I was about to send in search of Joyce. "I must attend to Miss Verinder first."
As the rain was still threatening, it was the close carriage that had been appointed to take Miss Rachel to Frizinghall. Sergeant Cuff beckoned Samuel to come down to him from the rumble behind.
"You will see a friend of mine waiting among the trees, on this side of the lodge-gate," he said. "My friend, without stopping the carriage, will get up into the rumble with you. You have nothing to do but to hold your tongue, and shut your eyes. Otherwise, you will get into trouble."
With that advice he sent the footman back to his place. What Samuel thought, I don't know. It was plain, to my mind, that Miss Rachel was to be privately kept in view from the time when she left our house—if she did leave it. A watch set on my young lady! A spy behind her in the rumble of her mother's carriage! I could have cut my own tongue out for having forgotten myself so far as to speak to Sergeant Cuff.
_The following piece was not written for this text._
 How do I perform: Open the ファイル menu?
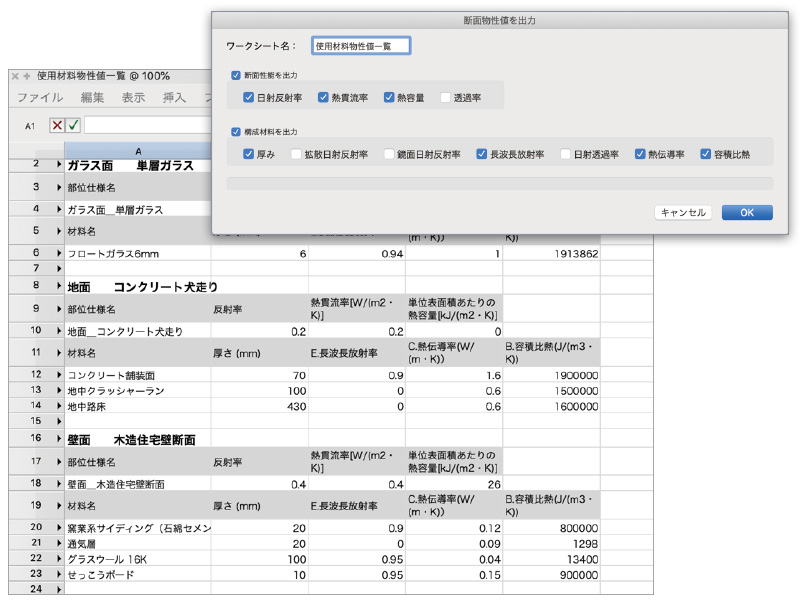click(x=40, y=98)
The first person to come out of the house was my lady. She stood aside, on the top step, posting herself there to see what happened. Not a word did she say, either to the Sergeant or to me. With her lips closed, and her arms folded in the light garden-cloak which she had wrapped round her on coming into the air, there she stood, as still as a statue, waiting for her daughter to appear.
In a minute more Miss Rachel came down stairs, very nicely dressed in some soft yellow stuff that set off her dark complexion, and clipped her tight (in the form of a jacket) round the waist. She had a smart little straw-hat on her head, with a white veil twisted round it. She had primrose-colored gloves that fitted her hands like a second skin. Her beautiful black hair looked as smooth as satin under her hat. Her little ears were like rosy shells—they had a pearl dangling from each of them. She came swiftly out to us, as straight as a lily on its stem, and as lithe and supple in every movement she made as a young cat. Nothing that I could discover was altered in her pretty face but her eyes and her lips. Her eyes were brighter and fiercer than I liked to see; and her lips had so completely lost their color and their smile that I hardly knew them again. She kissed her mother in a hasty and sudden manner on the cheek. She said, "Try to forgive me, mamma—" and then pulled down her veil over her face so vehemently that she tore it. In another moment she had run down the steps, and had rushed into the carriage as if it was a hiding-place.